Double Vision is the tenth novel by the Booker Prize-winning Pat Barker, author of the much-praised Regeneration trilogy and like the trilogy, this work is profoundly concerned with the ripple affects of war. The Persian Gulf War, Bosnia and the trial of Slobodan Milosevic, Afghanistan, and the World Trade Center collapse are present throughout as grim complements to the grim Newcastle winter of the present before it slowly gives way to a hopeful spring in this taut short novel.

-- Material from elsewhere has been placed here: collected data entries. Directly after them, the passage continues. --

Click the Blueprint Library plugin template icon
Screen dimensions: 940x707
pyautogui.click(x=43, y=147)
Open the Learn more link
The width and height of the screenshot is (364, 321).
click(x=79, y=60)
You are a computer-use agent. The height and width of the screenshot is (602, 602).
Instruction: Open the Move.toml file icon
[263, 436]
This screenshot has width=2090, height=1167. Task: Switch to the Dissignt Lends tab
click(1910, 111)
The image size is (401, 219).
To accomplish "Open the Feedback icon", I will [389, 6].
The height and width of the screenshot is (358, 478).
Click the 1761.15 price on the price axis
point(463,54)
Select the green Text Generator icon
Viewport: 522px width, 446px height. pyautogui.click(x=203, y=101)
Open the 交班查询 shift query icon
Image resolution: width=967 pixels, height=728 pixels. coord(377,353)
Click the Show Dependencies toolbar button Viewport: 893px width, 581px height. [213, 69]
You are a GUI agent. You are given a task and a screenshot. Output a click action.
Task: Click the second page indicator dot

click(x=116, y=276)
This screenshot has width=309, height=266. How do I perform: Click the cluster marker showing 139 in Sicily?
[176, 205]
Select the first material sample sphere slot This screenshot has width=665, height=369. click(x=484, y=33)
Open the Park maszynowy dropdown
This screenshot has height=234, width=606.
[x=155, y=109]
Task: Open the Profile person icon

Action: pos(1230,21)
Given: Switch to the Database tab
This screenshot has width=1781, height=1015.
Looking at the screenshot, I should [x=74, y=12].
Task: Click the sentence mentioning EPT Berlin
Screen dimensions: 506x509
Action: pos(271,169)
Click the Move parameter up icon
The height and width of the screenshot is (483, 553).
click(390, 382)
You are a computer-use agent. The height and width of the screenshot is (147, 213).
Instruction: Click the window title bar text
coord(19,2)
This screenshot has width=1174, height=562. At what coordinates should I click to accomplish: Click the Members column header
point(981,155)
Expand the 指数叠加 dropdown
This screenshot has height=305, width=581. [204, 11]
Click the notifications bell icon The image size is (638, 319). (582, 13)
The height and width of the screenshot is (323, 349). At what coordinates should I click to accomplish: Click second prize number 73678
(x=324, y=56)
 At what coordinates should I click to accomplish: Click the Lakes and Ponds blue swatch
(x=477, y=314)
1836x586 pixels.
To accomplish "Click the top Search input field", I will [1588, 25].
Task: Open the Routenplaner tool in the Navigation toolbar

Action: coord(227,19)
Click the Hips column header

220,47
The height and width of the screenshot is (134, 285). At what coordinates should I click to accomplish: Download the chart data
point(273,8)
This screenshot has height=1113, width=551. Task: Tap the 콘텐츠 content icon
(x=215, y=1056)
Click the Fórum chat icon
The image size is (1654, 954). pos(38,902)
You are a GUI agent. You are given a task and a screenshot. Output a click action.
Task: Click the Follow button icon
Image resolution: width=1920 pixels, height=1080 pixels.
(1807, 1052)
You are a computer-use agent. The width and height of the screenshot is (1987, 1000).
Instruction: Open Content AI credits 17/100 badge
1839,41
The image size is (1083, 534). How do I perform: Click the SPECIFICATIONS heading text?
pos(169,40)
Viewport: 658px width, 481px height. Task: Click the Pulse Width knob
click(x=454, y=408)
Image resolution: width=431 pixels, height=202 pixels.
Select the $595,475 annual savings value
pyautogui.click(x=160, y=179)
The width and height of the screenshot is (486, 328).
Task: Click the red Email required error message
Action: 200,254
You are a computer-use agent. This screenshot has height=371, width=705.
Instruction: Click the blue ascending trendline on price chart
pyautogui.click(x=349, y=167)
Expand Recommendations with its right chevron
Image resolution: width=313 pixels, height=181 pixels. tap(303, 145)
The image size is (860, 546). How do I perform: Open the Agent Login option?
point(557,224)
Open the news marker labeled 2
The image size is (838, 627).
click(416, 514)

Two off-stage figures dominate the background, the great Spanish painter Francisco de Goya, who provides the epigraph (“One cannot look at this. I saw it. This is the truth”) and whose “Disasters of War” is frequently invoked, and the English photographer Ben Frobisher, husband of Kate and friend of Stephen Sharkey, recently killed in Afghanistan. The stories of the two survivors are interwoven, though they’re not close friends. Both must attempt to carry through their projects of sculpting and writing in the face of their loss.
Kate’s difficulties are the greater, given her relationship with her spooky assistant Peter Wingrave. He, readers learn, is an ex- offender who as a boy killed an old woman and who has published frightening stories of domination and murder. He even secretly puts on Kate’s clothes in an eerie night scene and pretends to be her working on the sculpture, yet uncannily this aids her in completing it. Hence the Double Vision of the title. Sharkey is burdened by nightmares of war, especially a vision of a dead raped girl in Sarajevo, but his increasing intimacy with the vicar’s daughter eventually exorcises them.
Both protagonists come through the grim winter of their respective war traumas in this tight intense novel cunningly structured around a series of parallels—Asperger’s disease, white vans, rose buds, binding of victims. Though readers get closure, Barker deliberately leaves a number of loose ends and unanswered questions.